And they saw. What had all their lives been just one flame, rolling back and forth across the hills at night, quivering and almost transparent during the day, was now dividing into four. Four lights hung in the gray morning sky far away, rising slowly upward, faster and faster, until, no bigger than stars, they vanished into the depths of the sky.

The sight filled them with fear. They all turned to their father, but if they’d expected him to come out with words of comfort, they were disappointed, for hardly had the lights gone when he turned and walked into the forest, and soon afterward the sound of a chopping ax could be heard. Of the brothers, only Ham perceived that this sudden turning away could be connected to the pleasure he’d just shown at the departure of the cherubim, and while Shem and Japheth stood staring up at the sky, he picked up his ax and followed Noah into the forest.

He stopped a few yards from his father. Although Noah must have noticed that someone had come, he didn’t look up, just kept on chopping, half turned away and with lowered head.

“Where would you like me to begin?” said Ham.

His father didn’t look up now, either, but pulled his ax out and swung again. The blow echoed on the mountain behind them, and there was stillness again. Another blow came, and another silence followed.

“Father!” Ham said, and tilted his head slightly to the side in an attempt to establish eye contact with him.
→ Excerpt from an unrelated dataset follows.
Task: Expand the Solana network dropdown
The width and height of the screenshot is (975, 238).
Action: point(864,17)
It was then that he saw his father was weeping.

Aghast, he turned and looked across the meadow, where just at that moment his brothers were walking, at each end of a beam. He’d never seen his father cry before. All he wanted to do was to get away from there. But he couldn’t do that. His father would then realize that he knew.
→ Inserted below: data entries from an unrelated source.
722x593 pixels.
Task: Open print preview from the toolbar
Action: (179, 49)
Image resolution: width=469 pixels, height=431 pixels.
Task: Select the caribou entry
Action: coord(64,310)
In the meadow his brothers vanished behind the part of the hull that was already planked.

Ham turned to his father once more, brushed a wet hank of hair away from his brow, swung his ax a few times through the heather on the forest floor.

“Father,” he repeated. “Where do you want me to start?”

This time his father straightened up. Without meeting his son’s eyes, he wiped his forehead with the back of his hand, as if telling him what he saw in his eyes was only sweat and rain, and nodded toward the fallen tree that lay in the undergrowth a few yards to the side of them.

“Could you make a start there? Trim it a bit?”

Only after the cherubim had gone did they fully understand just how important their proximity had been. It was as if a wall had been removed in the room they inhabited. The world no longer enveloped them completely, there was suddenly an opening, through which even the most unexpected could pour in. The sky darkened, the water rose, and when they looked to the west, where the light of the cherubim had once been, their glance no longer met any resistance, but swept on through more of the same: trees, mountains, a darkening sky, rising water.

In the days that followed they worked like madmen up in the meadow. Even though the brothers had their doubts about whether the ark would even be seaworthy, constructed of green wood as it was, the actual work gave them a kind of peace, and at the most difficult times, when, wet and cold, they would wake in the morning and stare out at the muddy meadow, the rain that fell relentlessly, the colossal skeleton of the ship that for all the world looked like a product of one of their nightmares, they found comfort and courage in the thought that it was the Lord’s will they were obeying, and not their own.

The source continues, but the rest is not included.